H. Strik, B. Cranen & L. Boves (1993)
Proceedings of the "3rd European conference on speech communication and technology" (EUROSPEECH-93), Berlin,
Vol.1, pp. 103-106.
ABSTRACT
A method is presented for the automatic extraction of voice source parameters from speech. An automatic inverse filtering algorithm is used to obtain an estimate of the glottal flow signal. Subsequently, an LF-model [1] is fitted to the glottal flow signal. In the current article we will focus on the improvement of the automatic fit procedure.
To keep track of the performance of the fit procedure, a quantitative evaluation criterion is preferred. It is difficult to obtain such a criterion for natural speech. Therefore, we propose an evaluation method in which synthetic speech is used. We also conducted qualitative tests for disturbances that are often found in natural speech, i.e. source-filter interaction.

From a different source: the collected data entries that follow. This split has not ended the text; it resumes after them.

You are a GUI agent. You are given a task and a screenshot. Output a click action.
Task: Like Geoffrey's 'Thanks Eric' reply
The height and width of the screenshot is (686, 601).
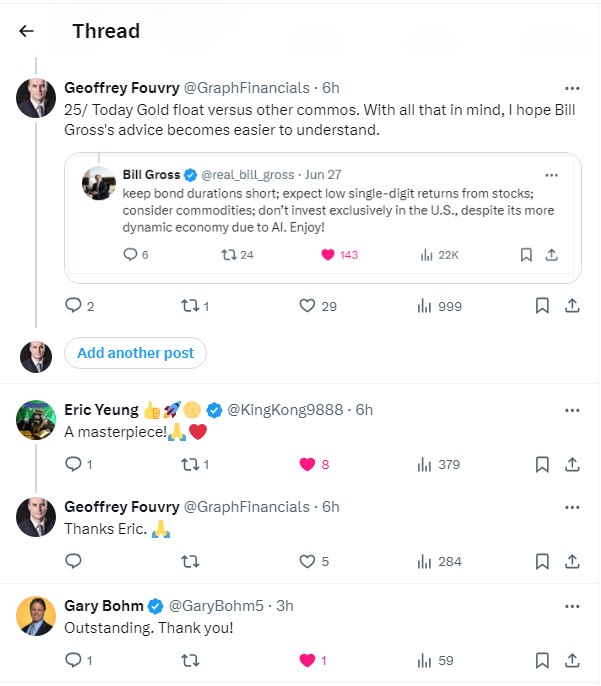(x=308, y=561)
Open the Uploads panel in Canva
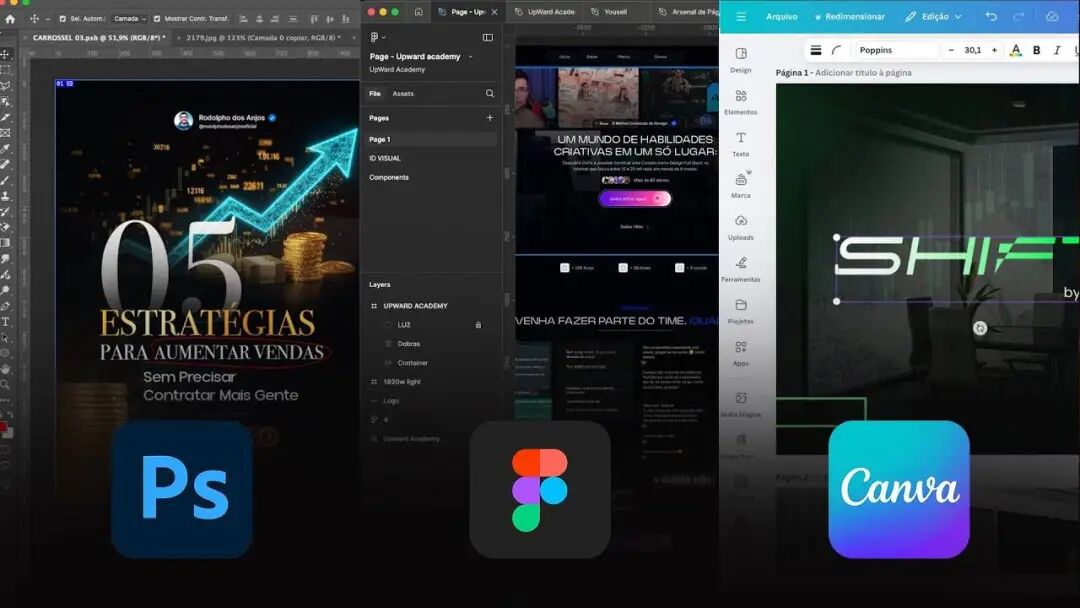This screenshot has width=1080, height=608. click(x=740, y=227)
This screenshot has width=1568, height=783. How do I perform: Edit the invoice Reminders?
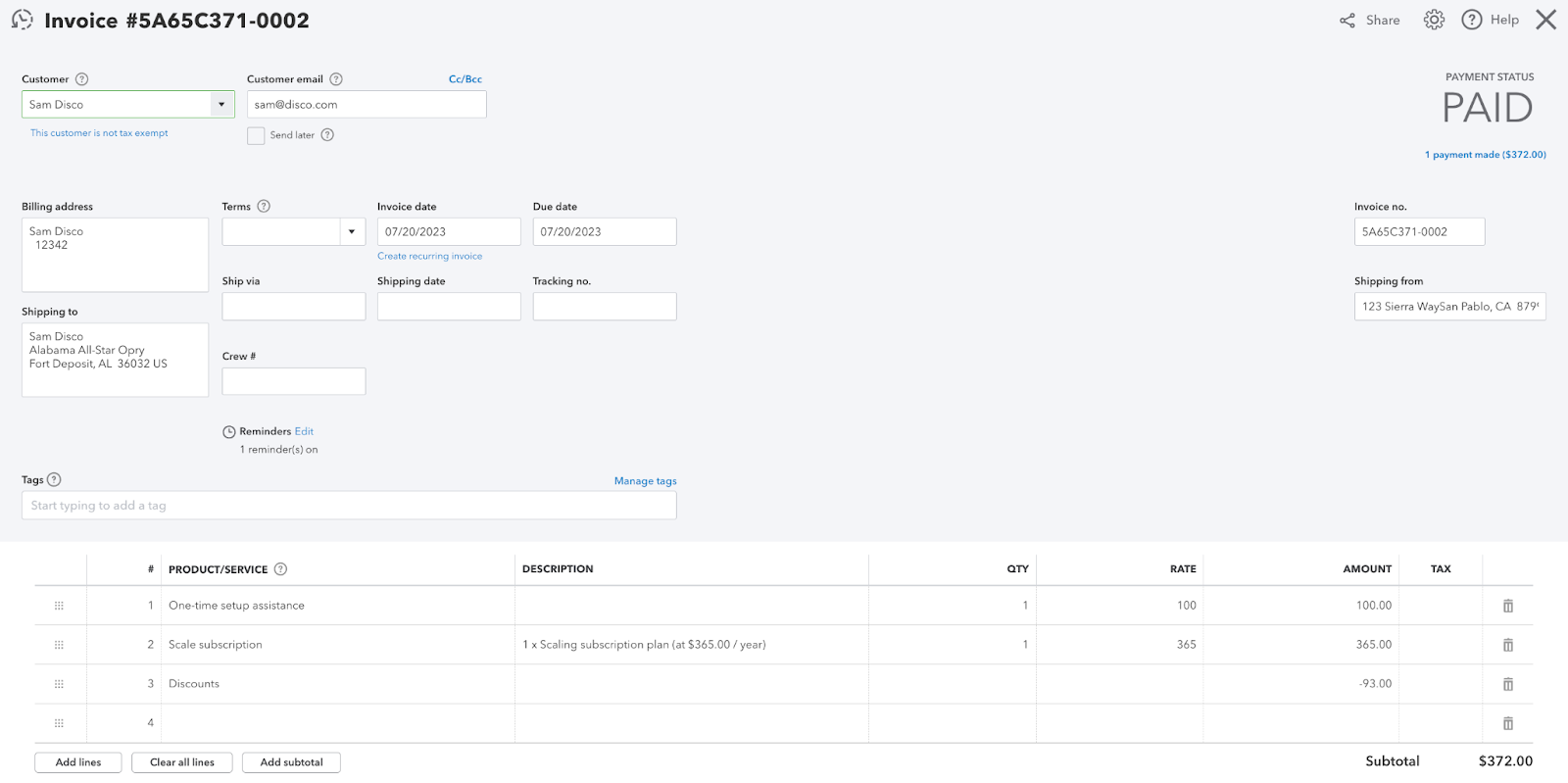pos(304,431)
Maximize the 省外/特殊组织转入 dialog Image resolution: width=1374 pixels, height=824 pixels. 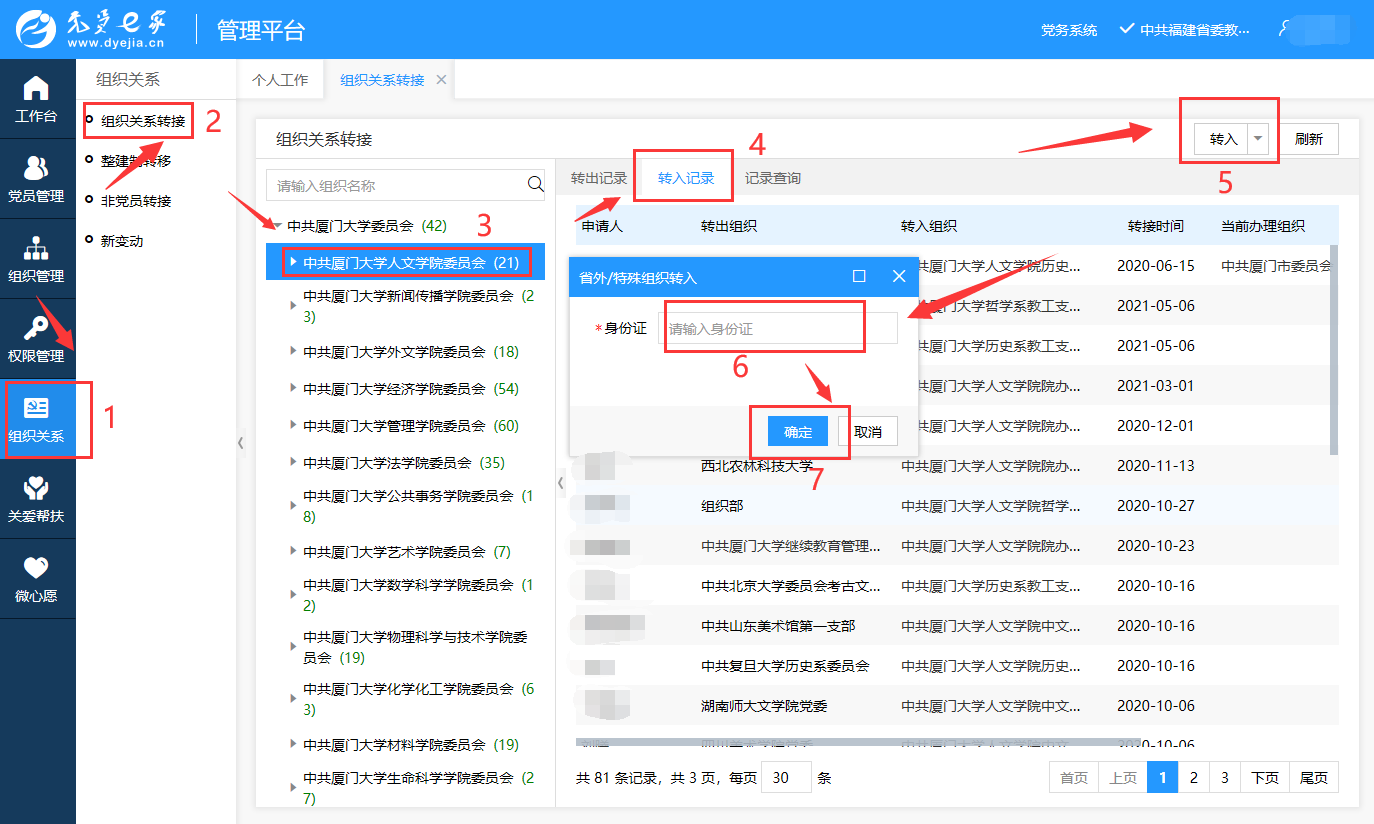(859, 277)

Keywords: inverse filtering, LF-model, fit, evaluation
1. INTRODUCTION
Now that a number of techniques for glottal inverse filtering (IF) are available, there is an increasing need for reliable and robust techniques that allow one to parameterize glottal flow signals. Parametric representations facilitate the interpretation and the practical use of the analysis results enormously. In the past, a large number of possible parametric representations of glottal flow have been proposed. Among them, the Liljencrants-Fant (LF) model seems to be very popular. In our work we have chosen the LF-model to parameterize glottal flow.
Waveform parameterization is an intricate process, the complexities and implications of which are not always fully appreciated. In terms of `accuracy' the result of a parametric fit depends a.o. on the optimization algorithm and the cost function to be minimized. Moreover, the results are heavily influenced by the presence of random or systematic error in the signal to be fitted. Last but not least, if the model used to fit the signal differs substantially from the process that generated the signal, the concept of accuracy of the fit looses most of its meaning.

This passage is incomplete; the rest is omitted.